Photochemical nanomotors reverse anxiety- and depressive-related behaviors in rodents via spatiotemporal polarity dynamics tuning.

Journal:
Nature communications
Year:
2026
Authors:
Chen, Bin et al.
Affiliation:
School of Materials Science and Engineering · China

Abstract

Anxiety and mood disorders, notably major depressive disorder characterized by suppressed neuronal excitability, involve disruption of endogenous molecular polarity homeostasis. Conventional monoamine antidepressants, constrained by delayed therapeutic onset and high risk of drug resistance, neglect and fail to address this pathological feature. Here, we report IC@His-ICG, a near-infrared-responsive photochemical nanomotor that enables polarity switching. Leveraging photochemically driven polarity change, the wireless nanomotors achieved ion-tolerant propulsion in physiological media and phototactic migration to predefined hippocampal targets.
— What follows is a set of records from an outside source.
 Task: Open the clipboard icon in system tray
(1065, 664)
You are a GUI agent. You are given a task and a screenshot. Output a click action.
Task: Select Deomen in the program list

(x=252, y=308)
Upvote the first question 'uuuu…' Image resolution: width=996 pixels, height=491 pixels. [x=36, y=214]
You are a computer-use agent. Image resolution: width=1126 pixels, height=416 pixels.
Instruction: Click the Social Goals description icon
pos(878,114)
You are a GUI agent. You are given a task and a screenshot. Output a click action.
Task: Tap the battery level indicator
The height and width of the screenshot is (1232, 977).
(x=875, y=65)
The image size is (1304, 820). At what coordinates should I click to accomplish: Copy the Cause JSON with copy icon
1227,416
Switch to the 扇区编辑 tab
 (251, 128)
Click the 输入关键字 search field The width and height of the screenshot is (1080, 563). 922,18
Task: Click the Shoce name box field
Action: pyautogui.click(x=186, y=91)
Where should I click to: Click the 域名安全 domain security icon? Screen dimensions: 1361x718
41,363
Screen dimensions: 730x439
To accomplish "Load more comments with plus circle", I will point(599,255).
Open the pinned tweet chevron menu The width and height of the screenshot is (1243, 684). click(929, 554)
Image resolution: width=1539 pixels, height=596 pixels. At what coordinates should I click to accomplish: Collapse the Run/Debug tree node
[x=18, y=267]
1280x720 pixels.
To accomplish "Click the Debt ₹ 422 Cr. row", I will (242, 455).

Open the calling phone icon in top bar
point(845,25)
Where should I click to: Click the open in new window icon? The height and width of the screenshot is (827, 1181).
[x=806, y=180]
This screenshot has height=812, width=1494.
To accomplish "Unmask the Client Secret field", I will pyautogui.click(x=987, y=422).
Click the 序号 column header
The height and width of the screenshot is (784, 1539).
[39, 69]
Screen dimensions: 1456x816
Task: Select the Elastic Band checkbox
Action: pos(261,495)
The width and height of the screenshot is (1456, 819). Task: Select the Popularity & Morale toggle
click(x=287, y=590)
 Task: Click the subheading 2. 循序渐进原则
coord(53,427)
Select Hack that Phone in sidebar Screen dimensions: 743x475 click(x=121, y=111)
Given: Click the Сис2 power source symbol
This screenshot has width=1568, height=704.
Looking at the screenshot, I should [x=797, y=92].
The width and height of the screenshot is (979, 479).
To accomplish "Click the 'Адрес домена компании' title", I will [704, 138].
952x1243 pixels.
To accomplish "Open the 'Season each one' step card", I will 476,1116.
Spatiotemporal polarity tuning induced instantaneous calcium oscillations and hippocampal excitation transmission, restoring monoamine homeostasis and combating anxiety and depression in rodents. This polarity-based neuromodulation operates independently of ligand-receptor mechanisms, linking nanoscale polarity dynamics to neurochemical homeostasis and behavioral outcomes in a depressive mouse model. The noninvasive, precision nanomachine strategy differs from traditional intervention frameworks, offering a precise modulation approach for neural disorders.